((

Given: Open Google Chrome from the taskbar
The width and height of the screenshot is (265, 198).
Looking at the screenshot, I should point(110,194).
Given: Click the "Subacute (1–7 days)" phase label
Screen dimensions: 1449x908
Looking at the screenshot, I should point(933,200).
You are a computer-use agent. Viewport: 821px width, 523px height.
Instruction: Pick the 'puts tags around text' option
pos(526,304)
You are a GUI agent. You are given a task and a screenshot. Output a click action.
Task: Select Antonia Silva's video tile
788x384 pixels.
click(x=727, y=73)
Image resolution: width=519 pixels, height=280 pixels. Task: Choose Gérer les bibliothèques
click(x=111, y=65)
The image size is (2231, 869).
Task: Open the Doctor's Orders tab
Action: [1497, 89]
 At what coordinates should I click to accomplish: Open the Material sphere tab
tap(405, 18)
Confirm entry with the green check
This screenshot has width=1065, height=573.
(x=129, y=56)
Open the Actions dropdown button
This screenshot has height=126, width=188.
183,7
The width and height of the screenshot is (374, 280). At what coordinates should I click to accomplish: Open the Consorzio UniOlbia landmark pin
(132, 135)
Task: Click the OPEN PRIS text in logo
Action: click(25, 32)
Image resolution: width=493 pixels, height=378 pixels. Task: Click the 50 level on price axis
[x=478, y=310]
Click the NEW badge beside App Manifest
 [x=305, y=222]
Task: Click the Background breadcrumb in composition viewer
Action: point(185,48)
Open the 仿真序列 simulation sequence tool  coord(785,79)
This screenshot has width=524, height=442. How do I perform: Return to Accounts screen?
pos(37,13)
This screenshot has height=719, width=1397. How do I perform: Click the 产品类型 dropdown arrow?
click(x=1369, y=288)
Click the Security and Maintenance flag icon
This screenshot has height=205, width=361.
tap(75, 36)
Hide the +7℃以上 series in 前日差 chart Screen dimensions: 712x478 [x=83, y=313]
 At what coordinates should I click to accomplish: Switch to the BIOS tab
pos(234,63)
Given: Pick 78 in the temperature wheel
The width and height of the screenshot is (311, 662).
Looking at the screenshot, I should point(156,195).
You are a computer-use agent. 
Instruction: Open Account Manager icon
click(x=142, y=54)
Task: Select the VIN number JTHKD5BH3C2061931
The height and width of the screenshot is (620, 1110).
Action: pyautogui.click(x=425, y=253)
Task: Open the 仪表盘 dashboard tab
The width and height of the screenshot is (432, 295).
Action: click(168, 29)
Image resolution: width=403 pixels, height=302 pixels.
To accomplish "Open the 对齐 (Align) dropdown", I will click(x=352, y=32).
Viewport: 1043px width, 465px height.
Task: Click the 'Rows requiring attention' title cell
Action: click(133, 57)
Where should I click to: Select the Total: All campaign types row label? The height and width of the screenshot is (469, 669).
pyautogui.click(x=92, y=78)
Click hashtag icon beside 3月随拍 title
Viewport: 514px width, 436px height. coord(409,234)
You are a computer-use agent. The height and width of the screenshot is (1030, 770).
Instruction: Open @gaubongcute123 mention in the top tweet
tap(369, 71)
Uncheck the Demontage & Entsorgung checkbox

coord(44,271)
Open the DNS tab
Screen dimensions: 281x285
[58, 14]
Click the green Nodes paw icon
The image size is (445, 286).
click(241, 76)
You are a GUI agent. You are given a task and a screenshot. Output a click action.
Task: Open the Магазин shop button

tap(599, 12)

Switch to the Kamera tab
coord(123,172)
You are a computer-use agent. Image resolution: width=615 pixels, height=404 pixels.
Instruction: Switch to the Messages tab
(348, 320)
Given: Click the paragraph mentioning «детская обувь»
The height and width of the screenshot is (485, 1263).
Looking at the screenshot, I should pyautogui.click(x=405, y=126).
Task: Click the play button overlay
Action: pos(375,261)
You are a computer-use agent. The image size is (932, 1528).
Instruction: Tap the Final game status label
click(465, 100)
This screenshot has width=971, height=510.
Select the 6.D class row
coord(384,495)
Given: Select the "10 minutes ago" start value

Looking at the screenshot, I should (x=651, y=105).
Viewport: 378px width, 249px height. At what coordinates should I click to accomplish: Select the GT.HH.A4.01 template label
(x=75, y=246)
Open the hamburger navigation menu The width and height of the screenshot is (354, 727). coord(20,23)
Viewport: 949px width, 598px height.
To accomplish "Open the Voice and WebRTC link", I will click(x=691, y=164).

))

- _WHAT THE EXERCISE ASKS_:
Reproduce the data in full, exactly as presented.

- _PROBLEM SOLUTION_:
Given: Open Google Chrome from the taskbar
The width and height of the screenshot is (265, 198).
Looking at the screenshot, I should point(110,194).
Given: Click the "Subacute (1–7 days)" phase label
Screen dimensions: 1449x908
Looking at the screenshot, I should point(933,200).
You are a computer-use agent. Viewport: 821px width, 523px height.
Instruction: Pick the 'puts tags around text' option
pos(526,304)
You are a GUI agent. You are given a task and a screenshot. Output a click action.
Task: Select Antonia Silva's video tile
788x384 pixels.
click(x=727, y=73)
Image resolution: width=519 pixels, height=280 pixels. Task: Choose Gérer les bibliothèques
click(x=111, y=65)
The image size is (2231, 869).
Task: Open the Doctor's Orders tab
Action: [1497, 89]
 At what coordinates should I click to accomplish: Open the Material sphere tab
tap(405, 18)
Confirm entry with the green check
This screenshot has width=1065, height=573.
(x=129, y=56)
Open the Actions dropdown button
This screenshot has height=126, width=188.
183,7
The width and height of the screenshot is (374, 280). At what coordinates should I click to accomplish: Open the Consorzio UniOlbia landmark pin
(132, 135)
Task: Click the OPEN PRIS text in logo
Action: click(25, 32)
Image resolution: width=493 pixels, height=378 pixels. Task: Click the 50 level on price axis
[x=478, y=310]
Click the NEW badge beside App Manifest
 [x=305, y=222]
Task: Click the Background breadcrumb in composition viewer
Action: point(185,48)
Open the 仿真序列 simulation sequence tool  coord(785,79)
This screenshot has width=524, height=442. How do I perform: Return to Accounts screen?
pos(37,13)
This screenshot has height=719, width=1397. How do I perform: Click the 产品类型 dropdown arrow?
click(x=1369, y=288)
Click the Security and Maintenance flag icon
This screenshot has height=205, width=361.
tap(75, 36)
Hide the +7℃以上 series in 前日差 chart Screen dimensions: 712x478 [x=83, y=313]
 At what coordinates should I click to accomplish: Switch to the BIOS tab
pos(234,63)
Given: Pick 78 in the temperature wheel
The width and height of the screenshot is (311, 662).
Looking at the screenshot, I should point(156,195).
You are a computer-use agent. 
Instruction: Open Account Manager icon
click(x=142, y=54)
Task: Select the VIN number JTHKD5BH3C2061931
The height and width of the screenshot is (620, 1110).
Action: pyautogui.click(x=425, y=253)
Task: Open the 仪表盘 dashboard tab
The width and height of the screenshot is (432, 295).
Action: click(168, 29)
Image resolution: width=403 pixels, height=302 pixels.
To accomplish "Open the 对齐 (Align) dropdown", I will click(x=352, y=32).
Viewport: 1043px width, 465px height.
Task: Click the 'Rows requiring attention' title cell
Action: click(133, 57)
Where should I click to: Select the Total: All campaign types row label? The height and width of the screenshot is (469, 669).
pyautogui.click(x=92, y=78)
Click hashtag icon beside 3月随拍 title
Viewport: 514px width, 436px height. coord(409,234)
You are a computer-use agent. The height and width of the screenshot is (1030, 770).
Instruction: Open @gaubongcute123 mention in the top tweet
tap(369, 71)
Uncheck the Demontage & Entsorgung checkbox

coord(44,271)
Open the DNS tab
Screen dimensions: 281x285
[58, 14]
Click the green Nodes paw icon
The image size is (445, 286).
click(241, 76)
You are a GUI agent. You are given a task and a screenshot. Output a click action.
Task: Open the Магазин shop button

tap(599, 12)

Switch to the Kamera tab
coord(123,172)
You are a computer-use agent. Image resolution: width=615 pixels, height=404 pixels.
Instruction: Switch to the Messages tab
(348, 320)
Given: Click the paragraph mentioning «детская обувь»
The height and width of the screenshot is (485, 1263).
Looking at the screenshot, I should pyautogui.click(x=405, y=126).
Task: Click the play button overlay
Action: pos(375,261)
You are a computer-use agent. The image size is (932, 1528).
Instruction: Tap the Final game status label
click(465, 100)
This screenshot has width=971, height=510.
Select the 6.D class row
coord(384,495)
Given: Select the "10 minutes ago" start value

Looking at the screenshot, I should (x=651, y=105).
Viewport: 378px width, 249px height. At what coordinates should I click to accomplish: Select the GT.HH.A4.01 template label
(x=75, y=246)
Open the hamburger navigation menu The width and height of the screenshot is (354, 727). coord(20,23)
Viewport: 949px width, 598px height.
To accomplish "Open the Voice and WebRTC link", I will click(x=691, y=164).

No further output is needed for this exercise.